[Document passage]
------

Endothelins increase tyrosine phosphorylation of astrocytic focal adhesion kinase and paxillin accompanied by their association with cytoskeletal components

Abstract

Astrocytic endothelin receptors are involved in the appearance of activated astrocytes upon injury of the brain [Ishikawa N. et al. (1997) Eur. J. Neurosci. 9, 895–901; Koyama Y. et al. (1999) Glia 26, 268–271]. To clarify signal transduction triggered by endothelin receptors, we examined the effects of endothelins on protein tyrosine phosphorylation in cultured rat astrocytes. Endothelin-1 (1 nM) increased tyrosine phosphorylation of focal adhesion kinase and paxillin. The tyrosine phosphorylation was also induced by endothelin-1 (1 nM) and Ala^1,3,11,15-endothelin-1 (10 nM), an endothelin-B receptor agonist. BQ788 (100 nM), an endothelin-B receptor antagonist, inhibited the effects of endothelin-3. Orthovanadate (VO₄³⁻), a tyrosine phosphatase inhibitor, but not bradykinin (1 μM), angiotensin II (100 nM), A23187 (5 μM) and phorbol 12-myristate 13-acetate (100 nM), increased tyrosine phosphorylation of focal adhesion kinase and paxillin. The tyrosine phosphorylation by endothelin-3 was not prevented by pertussis toxin, Ca²⁺ chelation, protein kinase C inhibitors (calphostin C and staurosporine) or wortmannin. Immunocytochemical staining showed that endothelin-3 and VO₄³⁻ induced redistribution of focal adhesion kinase and paxillin to focal adhesions concomitant with stress fiber formation in dibutyryl cyclic-AMP-treated astrocytes. Treatment with endothelin-3 and VO₄³⁻ increased focal adhesion kinase and paxillin associated with astrocytic cytoskeletal fraction. In the presence of cytochalasin B, an actin disrupting agent, endothelin-3 and VO₄³⁻ did not phosphorylate focal adhesion kinase and paxillin. Application of cytochalasin B after treatment with endothelin-3 and VO₄³⁻ stimulated dephosphorylation of focal adhesion kinase and paxillin.

------

[Material supplied]

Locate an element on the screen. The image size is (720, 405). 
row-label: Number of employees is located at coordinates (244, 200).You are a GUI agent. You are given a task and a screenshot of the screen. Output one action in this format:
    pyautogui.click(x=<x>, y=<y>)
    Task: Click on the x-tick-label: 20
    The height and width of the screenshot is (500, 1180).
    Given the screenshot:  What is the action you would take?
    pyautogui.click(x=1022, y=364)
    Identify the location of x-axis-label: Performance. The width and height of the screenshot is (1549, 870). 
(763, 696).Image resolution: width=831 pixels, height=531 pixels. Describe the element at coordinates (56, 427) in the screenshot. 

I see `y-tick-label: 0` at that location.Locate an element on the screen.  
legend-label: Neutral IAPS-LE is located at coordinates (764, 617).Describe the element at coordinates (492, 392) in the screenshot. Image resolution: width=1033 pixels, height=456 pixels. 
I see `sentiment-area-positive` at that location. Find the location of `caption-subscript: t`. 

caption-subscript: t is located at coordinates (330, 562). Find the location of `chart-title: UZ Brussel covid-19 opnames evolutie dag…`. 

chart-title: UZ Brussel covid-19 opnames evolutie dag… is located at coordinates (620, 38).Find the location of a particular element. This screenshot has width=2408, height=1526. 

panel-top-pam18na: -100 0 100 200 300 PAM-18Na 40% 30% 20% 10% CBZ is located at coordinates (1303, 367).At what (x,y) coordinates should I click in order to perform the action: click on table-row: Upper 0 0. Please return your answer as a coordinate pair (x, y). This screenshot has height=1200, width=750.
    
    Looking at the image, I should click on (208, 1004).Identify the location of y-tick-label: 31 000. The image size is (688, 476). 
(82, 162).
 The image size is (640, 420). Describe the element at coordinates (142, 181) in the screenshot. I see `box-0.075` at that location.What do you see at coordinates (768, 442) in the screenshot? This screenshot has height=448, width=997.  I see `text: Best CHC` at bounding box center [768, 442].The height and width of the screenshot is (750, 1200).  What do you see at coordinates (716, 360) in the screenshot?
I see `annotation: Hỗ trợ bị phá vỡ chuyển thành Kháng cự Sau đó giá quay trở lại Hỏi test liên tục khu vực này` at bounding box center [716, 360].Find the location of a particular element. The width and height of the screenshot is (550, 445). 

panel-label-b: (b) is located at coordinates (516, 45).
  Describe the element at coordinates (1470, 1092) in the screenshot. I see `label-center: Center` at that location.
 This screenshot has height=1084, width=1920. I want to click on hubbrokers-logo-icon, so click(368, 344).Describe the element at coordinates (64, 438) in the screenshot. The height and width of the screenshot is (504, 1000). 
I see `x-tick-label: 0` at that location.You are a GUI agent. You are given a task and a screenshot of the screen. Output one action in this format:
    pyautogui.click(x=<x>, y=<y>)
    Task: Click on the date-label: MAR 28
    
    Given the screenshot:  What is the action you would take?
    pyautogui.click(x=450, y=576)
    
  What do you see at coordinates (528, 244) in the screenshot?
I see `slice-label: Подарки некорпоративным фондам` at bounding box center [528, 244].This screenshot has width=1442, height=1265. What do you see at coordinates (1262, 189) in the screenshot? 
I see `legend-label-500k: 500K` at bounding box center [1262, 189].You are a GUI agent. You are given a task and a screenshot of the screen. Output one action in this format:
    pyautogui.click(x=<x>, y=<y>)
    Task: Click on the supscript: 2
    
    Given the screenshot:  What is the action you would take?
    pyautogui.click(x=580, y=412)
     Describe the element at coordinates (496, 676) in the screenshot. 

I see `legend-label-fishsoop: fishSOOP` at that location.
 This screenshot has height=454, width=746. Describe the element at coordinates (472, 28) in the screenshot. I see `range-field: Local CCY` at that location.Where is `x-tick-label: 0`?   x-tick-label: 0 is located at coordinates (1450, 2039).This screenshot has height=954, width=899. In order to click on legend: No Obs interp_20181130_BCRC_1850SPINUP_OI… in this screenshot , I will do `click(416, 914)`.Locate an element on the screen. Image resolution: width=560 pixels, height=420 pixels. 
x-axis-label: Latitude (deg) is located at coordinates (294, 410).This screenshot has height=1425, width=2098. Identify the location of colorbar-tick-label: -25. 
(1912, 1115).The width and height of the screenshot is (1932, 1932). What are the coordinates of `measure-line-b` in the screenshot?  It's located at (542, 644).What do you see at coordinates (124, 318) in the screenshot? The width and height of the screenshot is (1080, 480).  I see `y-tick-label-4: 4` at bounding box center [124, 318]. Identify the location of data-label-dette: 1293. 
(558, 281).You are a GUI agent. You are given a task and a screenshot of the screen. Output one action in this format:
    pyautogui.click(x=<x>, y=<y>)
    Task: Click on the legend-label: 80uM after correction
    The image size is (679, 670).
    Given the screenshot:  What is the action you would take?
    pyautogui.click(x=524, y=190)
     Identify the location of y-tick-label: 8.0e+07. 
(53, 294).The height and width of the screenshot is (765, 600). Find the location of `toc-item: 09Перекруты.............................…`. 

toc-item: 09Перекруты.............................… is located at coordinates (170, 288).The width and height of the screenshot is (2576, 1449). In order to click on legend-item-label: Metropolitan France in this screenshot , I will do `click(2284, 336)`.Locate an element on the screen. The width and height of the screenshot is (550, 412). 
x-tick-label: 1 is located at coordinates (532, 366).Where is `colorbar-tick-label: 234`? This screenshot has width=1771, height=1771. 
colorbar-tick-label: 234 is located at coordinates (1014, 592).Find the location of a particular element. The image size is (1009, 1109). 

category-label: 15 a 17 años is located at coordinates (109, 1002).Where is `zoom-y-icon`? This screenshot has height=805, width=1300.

------

[Your goal]
Please answer these questions about the endothelin abstract:
1. What concentration of endothelin-1 increased tyrosine phosphorylation of focal adhesion kinase and paxillin?
2. Which endothelin-B receptor antagonist inhibited the effects of endothelin-3?
3. What actin disrupting agent prevented endothelin-3 and VO₄³⁻ from phosphorylating focal adhesion kinase and paxillin?

[Task response]
1. 1 nM
2. BQ788 (100 nM)
3. Cytochalasin B